◆ EXERCISE AIM: Filter these records by the string "agent", copying each line that holds it.
*** SOURCE INFORMATION Section Begins ***
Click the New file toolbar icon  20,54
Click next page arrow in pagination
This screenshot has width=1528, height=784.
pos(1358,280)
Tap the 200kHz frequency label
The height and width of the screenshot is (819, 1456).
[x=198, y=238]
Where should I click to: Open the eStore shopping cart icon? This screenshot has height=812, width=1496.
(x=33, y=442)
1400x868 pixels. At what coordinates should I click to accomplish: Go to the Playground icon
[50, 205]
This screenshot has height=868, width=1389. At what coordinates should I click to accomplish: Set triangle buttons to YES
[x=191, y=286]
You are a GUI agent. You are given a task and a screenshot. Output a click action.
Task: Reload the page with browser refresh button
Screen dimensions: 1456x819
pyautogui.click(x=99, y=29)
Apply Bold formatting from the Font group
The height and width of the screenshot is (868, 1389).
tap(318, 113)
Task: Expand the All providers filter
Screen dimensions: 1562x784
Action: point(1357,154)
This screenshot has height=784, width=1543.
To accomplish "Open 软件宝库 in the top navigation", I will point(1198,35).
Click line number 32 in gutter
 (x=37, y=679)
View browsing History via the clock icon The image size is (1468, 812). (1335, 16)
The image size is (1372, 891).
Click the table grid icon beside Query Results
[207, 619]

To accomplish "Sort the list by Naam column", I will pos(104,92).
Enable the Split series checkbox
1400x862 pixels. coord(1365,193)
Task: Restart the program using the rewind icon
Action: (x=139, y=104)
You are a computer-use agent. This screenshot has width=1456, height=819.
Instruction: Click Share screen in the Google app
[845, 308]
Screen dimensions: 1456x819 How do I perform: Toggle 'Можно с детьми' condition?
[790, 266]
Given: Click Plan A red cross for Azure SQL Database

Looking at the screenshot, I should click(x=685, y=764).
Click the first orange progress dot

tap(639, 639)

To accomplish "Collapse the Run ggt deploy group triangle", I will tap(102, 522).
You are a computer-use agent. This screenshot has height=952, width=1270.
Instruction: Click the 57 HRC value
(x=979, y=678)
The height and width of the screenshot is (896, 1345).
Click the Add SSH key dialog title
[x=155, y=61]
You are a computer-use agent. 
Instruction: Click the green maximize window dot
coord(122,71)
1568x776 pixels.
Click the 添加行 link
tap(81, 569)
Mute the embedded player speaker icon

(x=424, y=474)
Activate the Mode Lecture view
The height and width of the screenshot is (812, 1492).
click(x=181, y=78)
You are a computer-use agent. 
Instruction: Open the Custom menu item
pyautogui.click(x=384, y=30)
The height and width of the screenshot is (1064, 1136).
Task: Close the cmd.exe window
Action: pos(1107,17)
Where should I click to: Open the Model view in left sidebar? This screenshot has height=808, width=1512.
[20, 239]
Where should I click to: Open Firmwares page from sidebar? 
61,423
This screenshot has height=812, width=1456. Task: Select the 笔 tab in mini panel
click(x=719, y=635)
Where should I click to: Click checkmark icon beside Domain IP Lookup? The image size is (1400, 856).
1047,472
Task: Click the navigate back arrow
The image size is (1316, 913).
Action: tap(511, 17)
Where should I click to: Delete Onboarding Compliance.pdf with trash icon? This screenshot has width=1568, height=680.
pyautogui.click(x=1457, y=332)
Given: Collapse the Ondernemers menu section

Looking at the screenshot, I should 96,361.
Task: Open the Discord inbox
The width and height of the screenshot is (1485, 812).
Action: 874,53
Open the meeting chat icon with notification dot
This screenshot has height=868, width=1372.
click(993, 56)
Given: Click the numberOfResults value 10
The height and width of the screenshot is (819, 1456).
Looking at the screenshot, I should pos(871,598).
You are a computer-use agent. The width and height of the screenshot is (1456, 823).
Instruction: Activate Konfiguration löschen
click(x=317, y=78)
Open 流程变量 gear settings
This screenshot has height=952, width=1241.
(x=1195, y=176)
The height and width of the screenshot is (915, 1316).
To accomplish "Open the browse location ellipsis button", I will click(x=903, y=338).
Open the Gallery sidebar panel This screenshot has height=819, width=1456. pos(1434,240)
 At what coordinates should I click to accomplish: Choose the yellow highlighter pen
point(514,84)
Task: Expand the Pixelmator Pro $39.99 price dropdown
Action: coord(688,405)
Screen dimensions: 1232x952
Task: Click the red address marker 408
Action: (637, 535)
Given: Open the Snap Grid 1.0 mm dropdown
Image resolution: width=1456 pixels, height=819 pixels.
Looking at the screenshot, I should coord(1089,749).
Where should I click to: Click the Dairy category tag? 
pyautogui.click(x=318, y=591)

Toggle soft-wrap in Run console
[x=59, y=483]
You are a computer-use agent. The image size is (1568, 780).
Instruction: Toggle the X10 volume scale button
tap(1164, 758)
*** SOURCE INFORMATION Section Ends ***
◆ WRITTEN SOLUTION:
You are a GUI agent. You are given a task and a screenshot. Output a click action.
You are a computer-use agent. This screenshot has width=1456, height=819.
You are a computer-use agent. This screenshot has height=952, width=1270.
You are a computer-use agent. 
You are a computer-use agent. 
You are a computer-use agent. The width and height of the screenshot is (1456, 823).
You are a computer-use agent. The image size is (1568, 780).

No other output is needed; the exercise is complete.